The extroverts among us mingle, gingerly invoking abandoned dreams. Laughter ensues. We're lubricated by shared stories, snorts, wrinkled brows, starts of recognition; hopes and glasses raised. The music of the '80s haunts us loudly.
Those days are gone forever, I should just let them go but ...
Memory propels the sail of our union and we've left safe harbours. We float past those who praised, preyed and practised on different versions of ourselves. I am legion:
Yeah! I raced against you, I am told.
You were a muso. An actor.
You went out with her.
She shot you down.
You were a brain. A writer. A dag.
You were fast. But shite at maths.
You were the best worst dancer. A cadet under officer. A religious kid.
You were loud. Quiet.
Up yourself.

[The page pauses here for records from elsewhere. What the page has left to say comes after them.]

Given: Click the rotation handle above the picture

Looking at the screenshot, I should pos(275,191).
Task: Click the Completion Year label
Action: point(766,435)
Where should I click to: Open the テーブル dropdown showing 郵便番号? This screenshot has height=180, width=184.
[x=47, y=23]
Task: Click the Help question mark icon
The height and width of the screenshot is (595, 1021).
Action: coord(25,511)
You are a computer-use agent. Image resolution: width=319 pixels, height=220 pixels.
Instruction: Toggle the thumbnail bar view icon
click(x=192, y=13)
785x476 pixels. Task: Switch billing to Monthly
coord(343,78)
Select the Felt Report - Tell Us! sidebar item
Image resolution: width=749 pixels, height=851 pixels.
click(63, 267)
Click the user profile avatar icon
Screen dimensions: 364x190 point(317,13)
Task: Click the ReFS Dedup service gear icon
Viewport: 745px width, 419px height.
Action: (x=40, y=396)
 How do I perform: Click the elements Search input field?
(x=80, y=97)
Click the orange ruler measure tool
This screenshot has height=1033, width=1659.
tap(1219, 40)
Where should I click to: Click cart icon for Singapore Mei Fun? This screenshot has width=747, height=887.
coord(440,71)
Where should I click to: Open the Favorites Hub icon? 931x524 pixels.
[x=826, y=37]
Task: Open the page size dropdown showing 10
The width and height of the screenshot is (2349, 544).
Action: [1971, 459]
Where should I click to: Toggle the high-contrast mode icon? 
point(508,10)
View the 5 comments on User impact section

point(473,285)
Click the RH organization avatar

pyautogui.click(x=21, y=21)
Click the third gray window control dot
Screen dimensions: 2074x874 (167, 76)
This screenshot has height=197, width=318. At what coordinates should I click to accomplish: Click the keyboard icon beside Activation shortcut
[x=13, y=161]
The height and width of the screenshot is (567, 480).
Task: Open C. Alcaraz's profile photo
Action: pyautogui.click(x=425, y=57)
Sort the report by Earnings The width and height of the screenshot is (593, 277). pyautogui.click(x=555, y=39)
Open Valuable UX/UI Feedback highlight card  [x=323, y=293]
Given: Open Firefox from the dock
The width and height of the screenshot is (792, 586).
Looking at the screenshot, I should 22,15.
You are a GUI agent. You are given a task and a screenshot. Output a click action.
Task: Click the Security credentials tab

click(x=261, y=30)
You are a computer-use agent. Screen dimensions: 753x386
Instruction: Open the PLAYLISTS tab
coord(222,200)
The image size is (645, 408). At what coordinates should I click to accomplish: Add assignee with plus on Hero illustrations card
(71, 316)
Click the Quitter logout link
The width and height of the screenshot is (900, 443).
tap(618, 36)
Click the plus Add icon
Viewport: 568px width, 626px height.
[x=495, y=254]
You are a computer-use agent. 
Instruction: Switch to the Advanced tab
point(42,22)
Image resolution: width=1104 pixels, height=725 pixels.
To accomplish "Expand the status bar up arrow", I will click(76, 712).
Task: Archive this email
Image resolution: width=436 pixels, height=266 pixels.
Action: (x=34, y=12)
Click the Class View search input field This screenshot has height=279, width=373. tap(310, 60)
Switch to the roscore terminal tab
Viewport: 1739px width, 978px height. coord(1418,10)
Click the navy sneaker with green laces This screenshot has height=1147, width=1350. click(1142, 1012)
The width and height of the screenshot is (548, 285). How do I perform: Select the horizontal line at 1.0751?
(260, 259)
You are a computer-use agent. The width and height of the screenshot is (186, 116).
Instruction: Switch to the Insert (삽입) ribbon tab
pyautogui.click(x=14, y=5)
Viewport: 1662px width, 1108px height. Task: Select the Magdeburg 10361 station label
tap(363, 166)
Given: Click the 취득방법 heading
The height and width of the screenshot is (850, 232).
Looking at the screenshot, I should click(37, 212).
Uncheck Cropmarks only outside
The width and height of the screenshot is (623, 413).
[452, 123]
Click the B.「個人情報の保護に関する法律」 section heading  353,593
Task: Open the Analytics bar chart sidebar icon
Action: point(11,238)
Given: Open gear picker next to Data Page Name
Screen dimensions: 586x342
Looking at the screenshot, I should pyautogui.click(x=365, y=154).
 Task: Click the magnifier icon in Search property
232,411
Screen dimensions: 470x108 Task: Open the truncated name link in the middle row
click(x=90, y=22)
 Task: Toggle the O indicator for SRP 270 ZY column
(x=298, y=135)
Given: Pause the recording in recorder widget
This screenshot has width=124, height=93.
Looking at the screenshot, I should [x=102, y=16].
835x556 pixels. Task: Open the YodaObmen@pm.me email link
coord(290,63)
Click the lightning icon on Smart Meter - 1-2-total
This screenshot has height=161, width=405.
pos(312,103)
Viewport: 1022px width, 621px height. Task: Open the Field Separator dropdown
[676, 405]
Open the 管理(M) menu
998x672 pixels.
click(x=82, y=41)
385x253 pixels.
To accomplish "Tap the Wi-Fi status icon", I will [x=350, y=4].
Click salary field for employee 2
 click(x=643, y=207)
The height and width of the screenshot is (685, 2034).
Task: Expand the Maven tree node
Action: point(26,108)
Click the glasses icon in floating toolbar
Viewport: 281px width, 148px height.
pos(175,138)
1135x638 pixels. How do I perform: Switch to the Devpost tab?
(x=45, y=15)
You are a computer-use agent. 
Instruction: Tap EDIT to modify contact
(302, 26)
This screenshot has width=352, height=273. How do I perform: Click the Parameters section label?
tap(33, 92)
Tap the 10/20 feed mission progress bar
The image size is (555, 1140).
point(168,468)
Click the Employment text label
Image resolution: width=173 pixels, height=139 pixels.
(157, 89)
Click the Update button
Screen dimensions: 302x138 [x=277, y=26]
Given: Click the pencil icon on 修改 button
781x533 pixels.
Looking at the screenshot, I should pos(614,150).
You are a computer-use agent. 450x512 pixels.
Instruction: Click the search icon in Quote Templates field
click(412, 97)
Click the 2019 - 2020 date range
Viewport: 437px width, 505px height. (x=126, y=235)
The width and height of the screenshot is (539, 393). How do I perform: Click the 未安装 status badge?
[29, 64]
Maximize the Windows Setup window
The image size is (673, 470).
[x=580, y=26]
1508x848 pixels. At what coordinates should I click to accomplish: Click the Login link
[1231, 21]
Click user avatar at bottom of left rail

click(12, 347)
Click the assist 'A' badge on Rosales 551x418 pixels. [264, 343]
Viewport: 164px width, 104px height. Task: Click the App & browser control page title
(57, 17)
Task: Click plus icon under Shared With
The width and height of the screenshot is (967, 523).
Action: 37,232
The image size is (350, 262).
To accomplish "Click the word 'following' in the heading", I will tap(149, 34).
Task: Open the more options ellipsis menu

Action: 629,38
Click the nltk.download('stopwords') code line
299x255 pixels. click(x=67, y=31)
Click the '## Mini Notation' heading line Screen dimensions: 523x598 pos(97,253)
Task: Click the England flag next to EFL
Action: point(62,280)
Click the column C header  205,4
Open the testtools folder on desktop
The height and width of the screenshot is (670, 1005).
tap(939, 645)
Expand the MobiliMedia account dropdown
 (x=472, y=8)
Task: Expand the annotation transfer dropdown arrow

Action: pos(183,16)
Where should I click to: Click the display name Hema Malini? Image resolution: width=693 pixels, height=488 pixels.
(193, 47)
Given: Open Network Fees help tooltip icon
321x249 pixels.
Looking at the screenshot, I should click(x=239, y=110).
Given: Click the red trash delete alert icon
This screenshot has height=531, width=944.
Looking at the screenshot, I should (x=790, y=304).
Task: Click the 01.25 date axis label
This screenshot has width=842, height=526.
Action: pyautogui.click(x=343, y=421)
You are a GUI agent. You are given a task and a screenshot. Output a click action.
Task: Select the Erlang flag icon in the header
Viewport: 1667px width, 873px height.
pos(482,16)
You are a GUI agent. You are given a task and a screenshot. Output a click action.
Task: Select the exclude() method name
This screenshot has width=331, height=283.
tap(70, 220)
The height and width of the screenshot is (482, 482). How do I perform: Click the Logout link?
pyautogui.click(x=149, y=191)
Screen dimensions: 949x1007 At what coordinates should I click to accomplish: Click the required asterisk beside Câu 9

Humble.
All true, all false. All describing a me that doesn't exist anymore. Does he?
Come a little closer ... close enough to look in my eyes ...
Scattered pellets of identity are flung wildly, curiously, as I reciprocate, blurting out varying yarns. Eyes dart busily from faces to name badges to hairlines to physiques.
You look like a Pom (my Melbourne tan).
You look like a professional. (I clarify; a gigolo? Sadly no.)
You look like a solicitor. A politician.
(The real politician among us, Queensland's first female Aboriginal MP, is a mate, and a class act of whom we're rightly proud.)
The nostalgia is easier to bear, more salient, when you overlay the now (double chins, tuck shop arms, beer guts, capacious cleavages etc.) onto the stick figures we were. Some of us are stunning, still. Most of us show some scars.
High school was genuinely hard for many of us. Perhaps that was always going to be true. Some have died. Some entered Boggo Road's then-penal walls. Some are still paying for decisions made back in those mid-80s.
... there's nothing you can say, snake eyes on the paradise and we got to go today ...
At my table we reminisce about absent friends, like the fella who introduced 'my first joint' to several partygoers. We recall parties, dances, skating, videocassettes, bomb scares. First jobs, first fights, first loves, first pashes, first times, second thoughts.
Perspective is not just our thumb in the foreground. The landscape behind us tells us much. We are all fighting battles. Making runs and trying to live the good life.
As the organisers note, the night was '30 years in the making': we are 'new old friends', and part of a greater story. Beautiful words. Community, even in arrested development, means something. This hits me harder than I'd expected.
I feel your fever from miles around ...
A 1980s Woodridge pickled in microcosm, we are sunburnt Celts, Aborigines, Islanders, Anglo-Saxons, Africans, Europeans, Asians, and the rest. One girl's raised five kids, one has three grandchildren. We've travelled from WA, Cairns, Melbourne, and five minutes away. Our missing mates are in New York, Austria and God knows where else.
Laughing at trauma conjured in story, we revel in our own fragile strength. Survival. Loss. Bittersweet conversations and notes to self.
The music floods over us, dragging us back (and the girls to the dancefloor — few boys, except for the odd draftee).
I'd have sworn that with time thoughts of you would leave my head ... I was wrong, now I find just one thing makes me forget ...
Overcoming fears, dropping emotional baggage at the door for later on, we see beyond changed forms and recognise our younger, hopeful selves. It's more than I'd expected. Happily, it suffices.
Barry Gittins is a communication and research consultant for The Salvation Army.